Stated problem. Convert the lines of the listing below, from the line with "Given: Click the" up to and including the line with "click(122, 208)", into a numbered list, leaving out any blank lines.

Input for this task.
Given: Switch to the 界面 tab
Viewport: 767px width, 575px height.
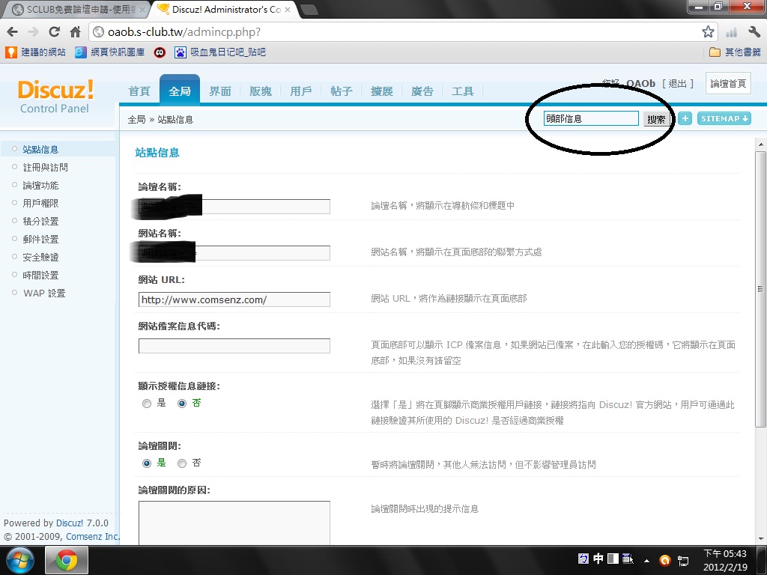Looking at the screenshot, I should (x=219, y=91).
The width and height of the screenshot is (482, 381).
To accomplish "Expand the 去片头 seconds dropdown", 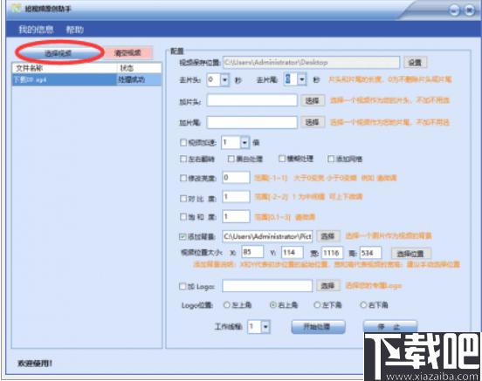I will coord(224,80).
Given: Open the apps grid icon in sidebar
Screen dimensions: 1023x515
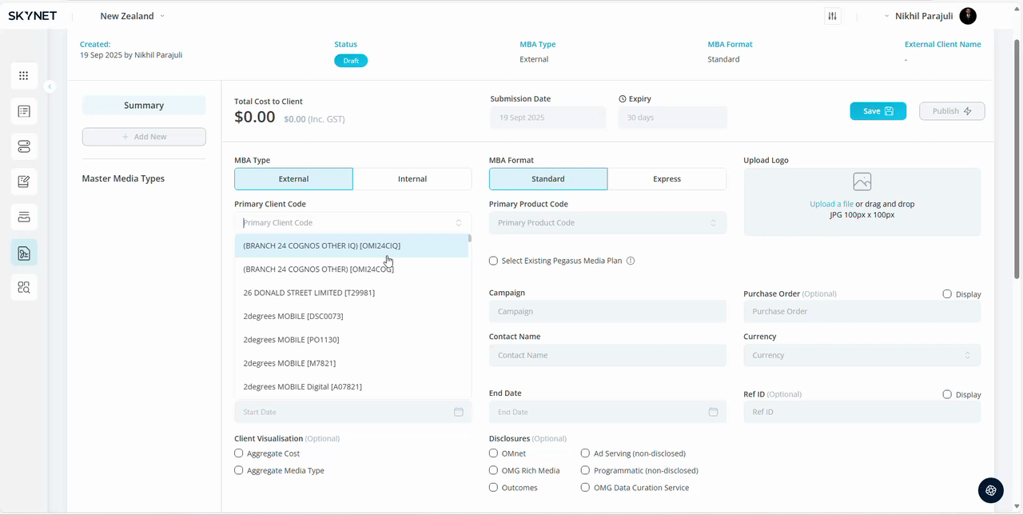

==

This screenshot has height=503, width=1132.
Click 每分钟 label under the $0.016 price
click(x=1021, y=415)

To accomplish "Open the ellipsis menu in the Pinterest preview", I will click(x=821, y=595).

--

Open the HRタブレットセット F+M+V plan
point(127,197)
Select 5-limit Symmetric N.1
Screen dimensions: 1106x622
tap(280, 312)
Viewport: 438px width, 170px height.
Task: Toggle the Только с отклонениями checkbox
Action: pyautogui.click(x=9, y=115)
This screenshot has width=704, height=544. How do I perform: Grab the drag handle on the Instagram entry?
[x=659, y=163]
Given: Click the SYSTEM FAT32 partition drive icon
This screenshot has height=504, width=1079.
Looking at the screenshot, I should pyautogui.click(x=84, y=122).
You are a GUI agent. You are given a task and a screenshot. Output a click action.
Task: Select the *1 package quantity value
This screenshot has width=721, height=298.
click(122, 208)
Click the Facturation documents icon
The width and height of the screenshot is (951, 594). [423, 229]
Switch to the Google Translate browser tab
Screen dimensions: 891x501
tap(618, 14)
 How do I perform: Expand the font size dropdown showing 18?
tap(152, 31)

Solution for this exercise.
1. Given: Click the SYSTEM FAT32 partition drive icon
2. This screenshot has height=504, width=1079.
3. Looking at the screenshot, I should pyautogui.click(x=84, y=122).
4. You are a GUI agent. You are given a task and a screenshot. Output a click action.
5. Task: Select the *1 package quantity value
6. This screenshot has width=721, height=298.
7. click(122, 208)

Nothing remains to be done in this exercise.